[Exercise aim] Could you retype only the lines from the one containing "How do I perform: Click" through the final line of the entries, both included, skipping any images?

[Records supplied Boundary: Start]

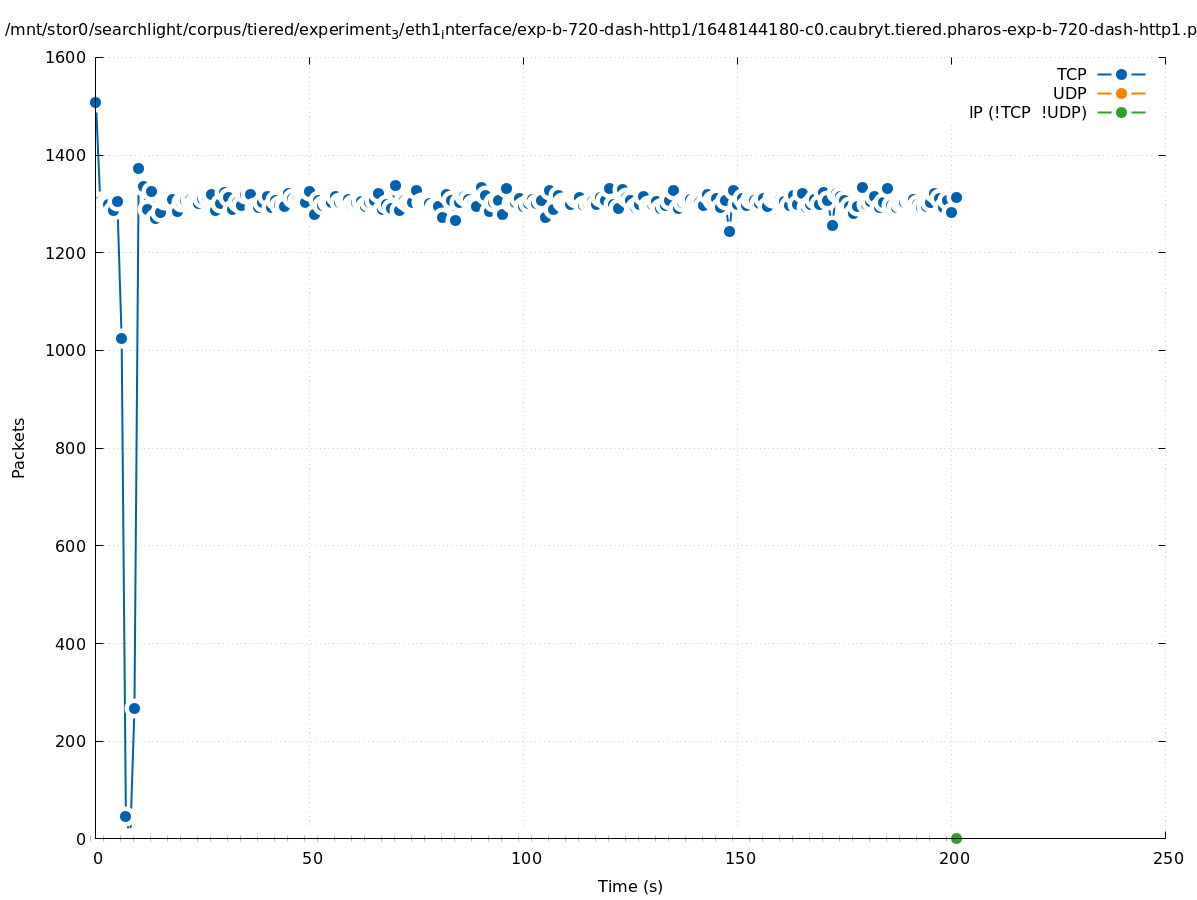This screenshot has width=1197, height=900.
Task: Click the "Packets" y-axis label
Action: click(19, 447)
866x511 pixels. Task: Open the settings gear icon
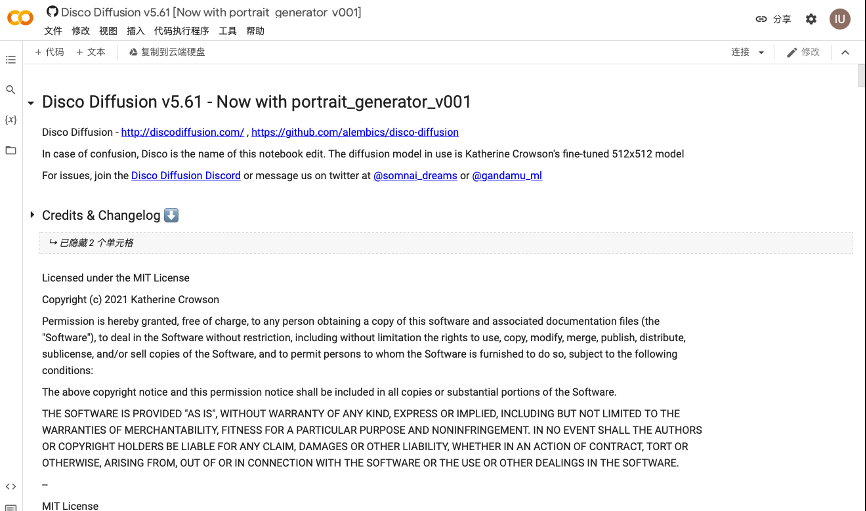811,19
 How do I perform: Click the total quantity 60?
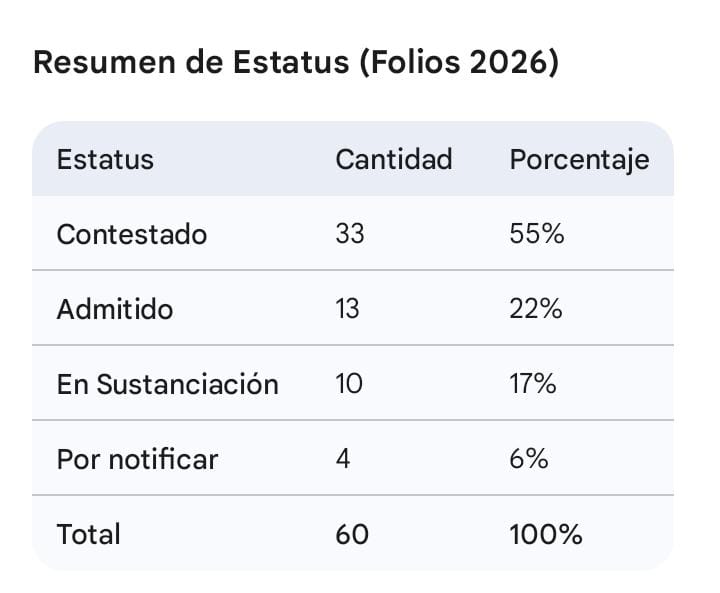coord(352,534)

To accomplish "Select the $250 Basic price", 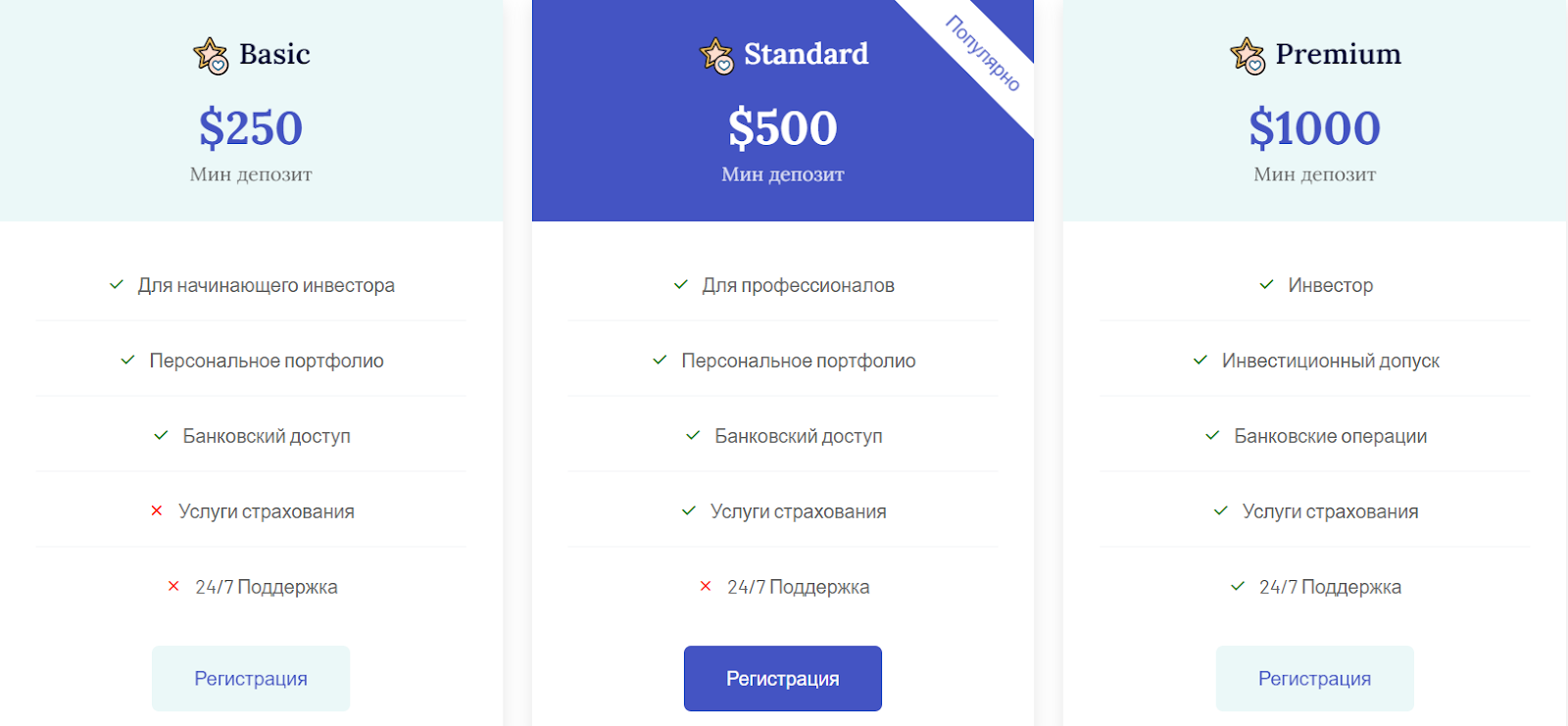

[Records supplied Boundary: End]

[Problem solution]
 How do I perform: Click the total quantity 60?
coord(352,534)

To accomplish "Select the $250 Basic price", 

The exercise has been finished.